Gabriel verlässt mich nach zwei Monaten. Für eine dumme Geschichte von Eifersucht und Verrat, die er mir nie verzeihen wird. Und die ich mir immer noch nicht verzeihen kann. Gabriel, ich habe ihn zehn Jahre lang geliebt und ein Teil von mir wird ihn immer lieben. Vielleicht ist es das, was wahre Liebe ist. Sie ist ewig. Und eine Trennung ist uns unverzeihlich. Ich hätte jeden für ihn verlassen. Er brauchte nur mit den Fingern zu schnippen und ich gehörte ihm. War mit ihm. Die Seine war ich ja schon. Ich gebe ihm zu verstehen, dass sein Verlust für mich sehr schmerzhaft ist. Ich gehe sogar so weit, dass ich mittags bei ihm auflaufe, um ihm meine Liebe zu gestehen. Er empfängt mich im Pyjama. Im Halbdunkel sehe ich seinen bedrückten Gesichtsausdruck. Mit verzweifelter Stimme sage ich ihm, dass ich ihn liebe. Es ist das erste Mal, dass ich das zu jemandem sage. Er antwortet, dass Liebe nicht aus Worten, sondern aus Taten besteht. Ich traue mich nicht, ihn zu umarmen, aus Angst, er würde mich zurückweisen.
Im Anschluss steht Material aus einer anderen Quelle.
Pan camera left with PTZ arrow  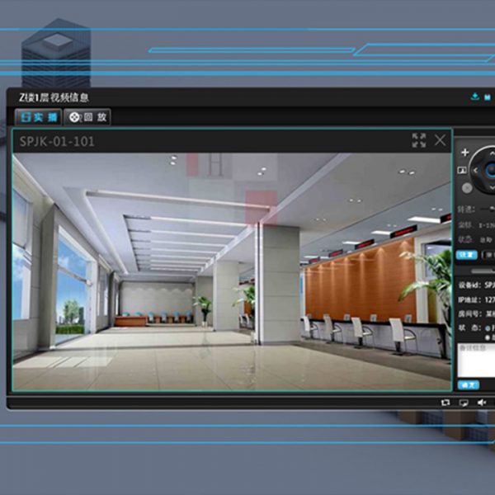[x=476, y=171]
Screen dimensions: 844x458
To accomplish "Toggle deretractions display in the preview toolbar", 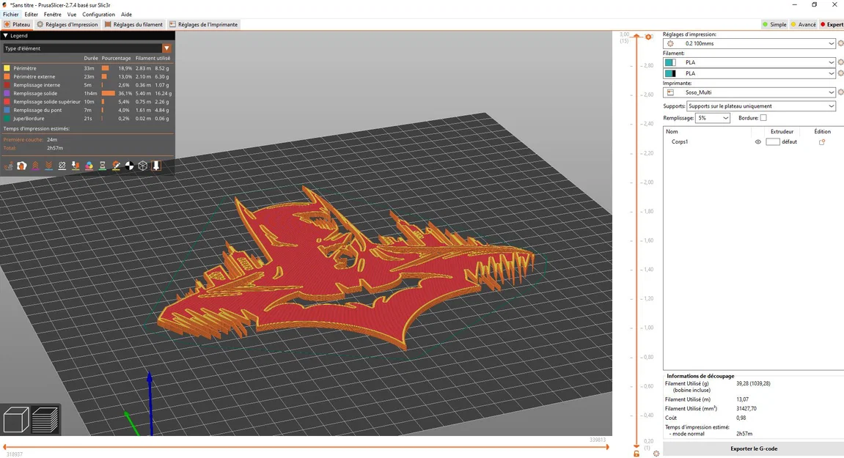I will coord(48,166).
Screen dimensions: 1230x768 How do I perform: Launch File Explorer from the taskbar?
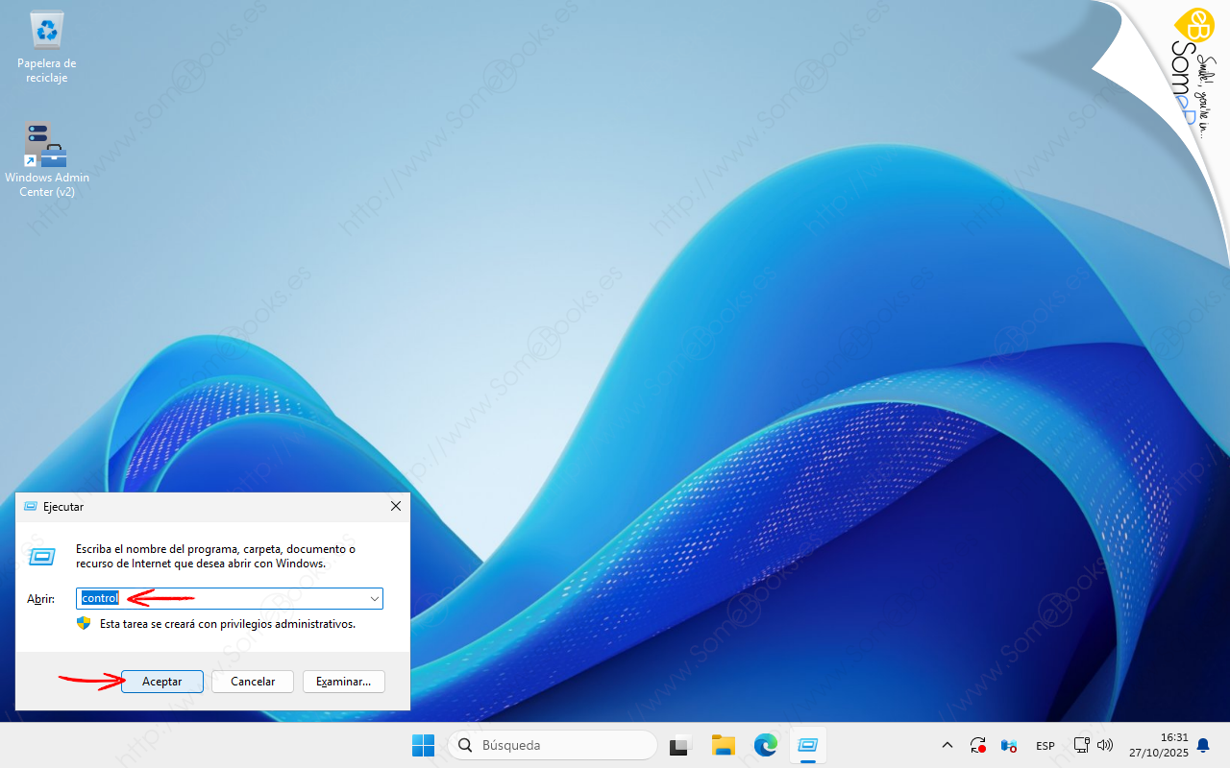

Ein anderes Mal wird er zu mir sagen: „Wenn man einen Ring am Finger hat, achtet man nicht darauf, aber wenn man ihn verliert, sagt man: ‚Scheiße, wo ist mein Ring?‘“ Ich antwortete, dass man einen Ring nur dann vermisst, wenn man wirklich daran hängt.

Jahrelang sehen wir uns im gechlorten Wasser des Schwimmbads von Léo-Lagrange. Ich halte Ausschau nach seinem leuchtend rosafarbenen Fahrrad vor dem Gebäude. Ich warte am Eingangstor auf ihn und tue so, als würde ich ihn zufällig treffen, wenn ich ihn rausgehen sehe. Ich erkenne sein langsames Kraulschwimmen schon von Weitem, wenn ich mich dem Becken nähere. Wir reden stundenlang im Wasser, ohne auch nur ein bisschen zu zittern. Das war schon immer so, im Schwimmbad, auf den Straßen von Toulouse, am Telefon. Bei ihm bleibt die Zeit stehen. Es gibt nur uns beide. Dieses Gefühl habe ich noch nie bei jemand anderem erlebt. Wir reden stundenlang, aber es ist, als hätte es nur zehn Minuten gedauert. Wir reden über alles, nichts, Musik, Literatur, Leben, Buddhismus, Tod, Selbstmord. Gabriel denkt oft daran. Die Melancholie verlässt ihn nie, dieselbe Melancholie, die mich an dem Tag überkam, als er mir sagte, dass es vorbei ist. Ich konnte es nicht glauben. Ich war im Wahn. Dann sank ich in ein bodenloses Loch, in eine melancholische Depression, von der ich weder den Namen noch die Existenz kannte.

Mit dem Verlust von Gabriel habe ich die Ära der Bipolarität betreten. Die kenne ich auch nicht. Ich weiß nicht, dass die Depressionen und die manischen Krisen, wie sie genannt werden, jahrelang aufeinander folgen werden. Dass ich Wahnsinn, Wahn und Verstimmungen erleben werde, bis ich mir wünsche, daran zu sterben.